** Begin TEXT SECTION **

Mary Boland (born Marie Anne Boland; January 28, 1882 – June 23, 1965) was an American stage and film actress.

Early years
Born in Philadelphia, Pennsylvania, Boland was the daughter of repertory actor William Augustus Boland, and his wife Mary Cecilia Hatton. She had an older sister named Sara. The family later moved to Detroit.

Boland went to school at the Convent of the Sacred Heart in Detroit. By age fifteen she had left school and was performing on stage.

In 1901, she began acting on stage with a local stock theater company.

Career 
She debuted on Broadway in 1907 in the play The Ranger with Dustin Farnum and had appeared in eleven Broadway productions, notably with John Drew, becoming his "leading lady in New York and on the road." She made her silent film debut for Triangle Studios in 1915. She entertained soldiers in France during World War I and then returned to America. After appearing in nine movies, she left filmmaking in 1920, returning to the stage and appearing in several Broadway productions, including The Torch-Bearers (1922). She became famous as a comedian.

Boland's greatest success on the stage in the 1920s was the comedy The Cradle Snatchers (1925–26), in which she, Edna May Oliver, and Margaret Dale, having been abandoned by their husbands, take on young lovers. Roy Liebman notes this play helped establish the persona that would be associated with her for the rest of her career. Boland's paramour was Humphrey Bogart in one of his first roles. She had previously performed with Bogart in the 1923 comedy Meet the Wife at the Klaw Theatre as Gertrude Lennox.

** End TEXT SECTION **
** Begin RECORDED INFORMATION **

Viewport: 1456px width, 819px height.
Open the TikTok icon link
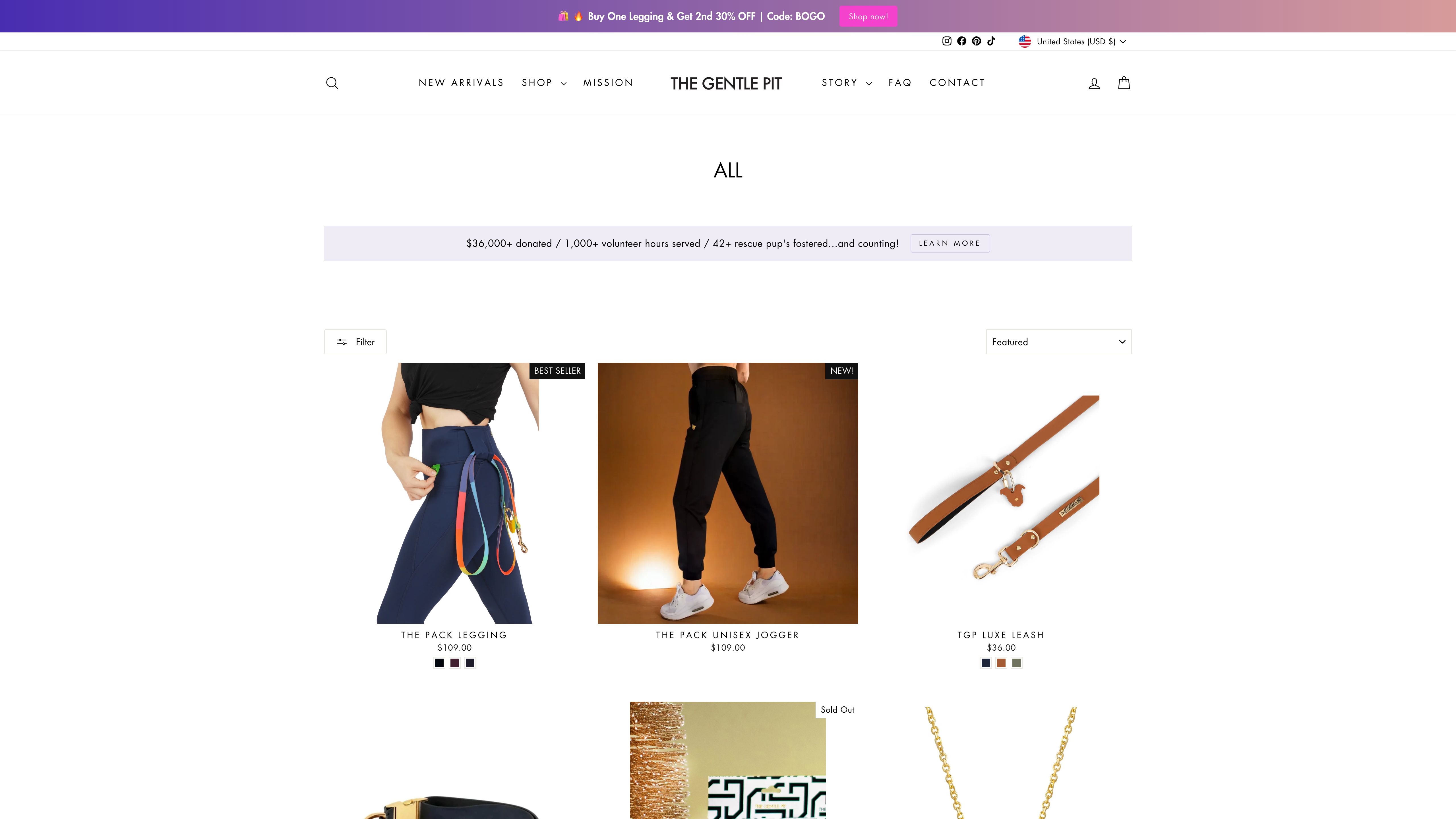click(x=991, y=41)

** End RECORDED INFORMATION **

Continue the text about Mary Boland, starting right after its last sentence.

### EXERCISE RESPONSE
After an eleven-year absence, in 1931, she returned to Hollywood under contract to Paramount Pictures. She achieved far greater film success with her second try, becoming one of the most popular character actresses of the 1930s, always playing major roles in her films and often starring, notably in a series of comedies opposite Charles Ruggles.

Boland appeared in numerous films, including Ruggles of Red Gap, The Big Broadcast of 1936, Danger - Love at Work, Nothing but Trouble, and Julia Misbehaves. She is likely best remembered for her portrayals of Countess DeLave in The Women (1939) and Mrs. Bennet in Pride and Prejudice (1940).

For the remainder of her career, Boland combined films and, later, television productions, with appearances on stage, including starring in the 1935 Cole Porter musical Jubilee and appearing in the play "One Fine Day" with Charlie Ruggles in 1948. Her last Broadway appearance was in 1954 at the age of seventy-two. That play, Lullaby, was unsuccessful. Her last acting was in the 1955 television adaptation of The Women recreating her film role.

Personal life and death 
Boland never married or had children. On June 23, 1965, she died of a heart attack at her home in New York. She was interred in the Great Mausoleum, Sanctuary of Vespers in Forest Lawn Memorial Park Cemetery in Glendale, California. Boland was a practicing Roman Catholic and a Republican who supported the campaign of Dwight Eisenhower during the 1952 presidential election.

Recognition 
For her contribution to the film industry, Boland has a motion pictures star on the Hollywood Walk of Fame at 6150 Hollywood Boulevard.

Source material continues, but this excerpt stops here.